We have been worshipping with the Anglican Church of Canada (the denomination in which I grew up) for a while now (recall my post about beauty). As this blog should make abundantly clear, I am very much a pro-BCP kind of guy. The BCP stands in perfect continuity with the medieval Roman Rite according to the Use of Sarum and thus with ancient liturgy, part of a large international family that includes Mozarabic (medieval Spanish) liturgy and the Ambrosian Rite of Milan and various local liturgies of the early Middle Ages in the West, and the many beautiful liturgies of the East — St John Chrysostom, St Basil, St Mark, Sts Addai and Mari, St James, and those that largely exist as relics such as that of Hippolytus. More succinctly, the BCP is not only part of this big family but also beautiful, elegant, and theologically rich, expressing the great tradition in a properly Reformational mode for public worship.
As I say, we’re going to a local Anglican Church of Canada parish. As Bishop Michael Hawkins of Saskatchewan put it, there has been an illegal suppression of the Prayer Book in the Anglican Church of Canada. And even where the suppression has not been illegal (that is, contrary to the canon law of the church), it has certainly gone on. Most parishes, liberal or conservative, low church or mid- or even high church, with organ and choir or guitar or slightly out of tune piano, use The Book of Alternative Services (BAS) that was approved by the General Synod in 1983. Thus, at both parishes we’ve frequented in 2022, the worship was ordered according to the BAS using the prayers from the BAS.
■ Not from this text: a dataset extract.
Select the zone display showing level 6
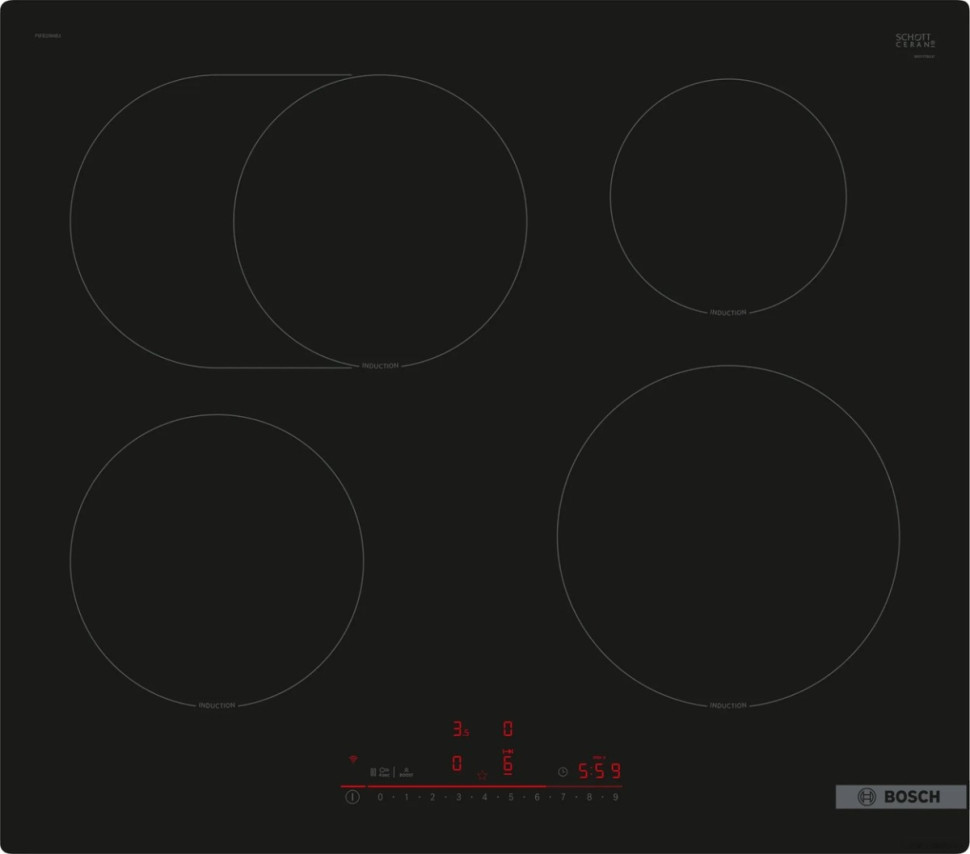[x=507, y=765]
You’d think, then, that I would be raging, wouldn’t you? Isn’t this the caricature of BCP-lovers? Or maybe disdainful. Ugh. BAS. *Shudder.*
And, while I think the BCP is theologically, poetically, and historically superior, after my years of journeying through those with little liturgy and those with do-it-yourself liturgy, I have come to appreciate the BAS. The Book of Alternative Services is one of those post-Vatican II liturgical movement creations. Many such creations are terrible; let’s not pretend otherwise. I’ve met some of them.
But the actual roots and origins of that liturgical movement were not the tossing out of tradition or a desire for novelty or even a desire to be relevant that now plagues evangelicalism. In fact — setting aside the question of whether post-Vatican II liturgy was successful — the goal was to be faithful to the primitive liturgy and the spirit and theology that undergirds it.
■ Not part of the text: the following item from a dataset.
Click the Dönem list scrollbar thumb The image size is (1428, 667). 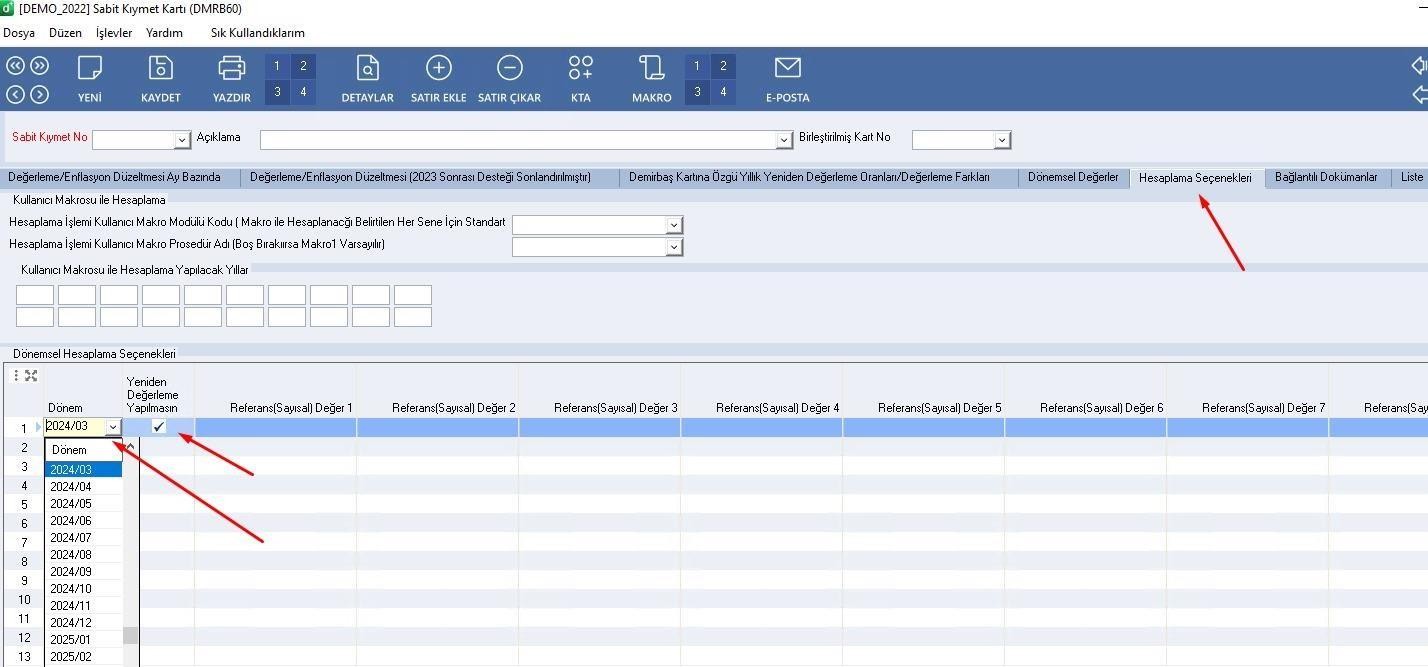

Changing, “And with thy spirit,” into, “And also with you,” is not in the spirit of the early liturgy.
Anyway, these prayers, even if crafted by modernists, were often put together with the intention of providing a modern language resource that has the same theological import as the ancient and medieval prayers. I have not yet found anything directly objectionable in the prayers of the BAS as they stand — I think some of the rubrics mean trouble, because they seem to make confession of sin optional, and the Eucharistic prayer that claims to represent the 1962 BCP makes some major changes.
In other words, it’s good to be home. I am an Anglican. My preferred religion may, of course, be some kind of medieval Catholicism that does not exist. But I grew up in the Anglican Church of Canada using these prayers and following this liturgical flow. There is comfort here, and there is even nourishment, giving food to the soul, even if the plate is a modern affair (imagine the BCP as fine porcelain, I guess?).
I’ll leave us there without getting into my dissatisfactions with “do-it-yourself liturgy”. If you’re in Canada and can’t find a Prayer Book church, the Lord will bless you and meet with you through the BAS. I promise. He’s big enough to do that.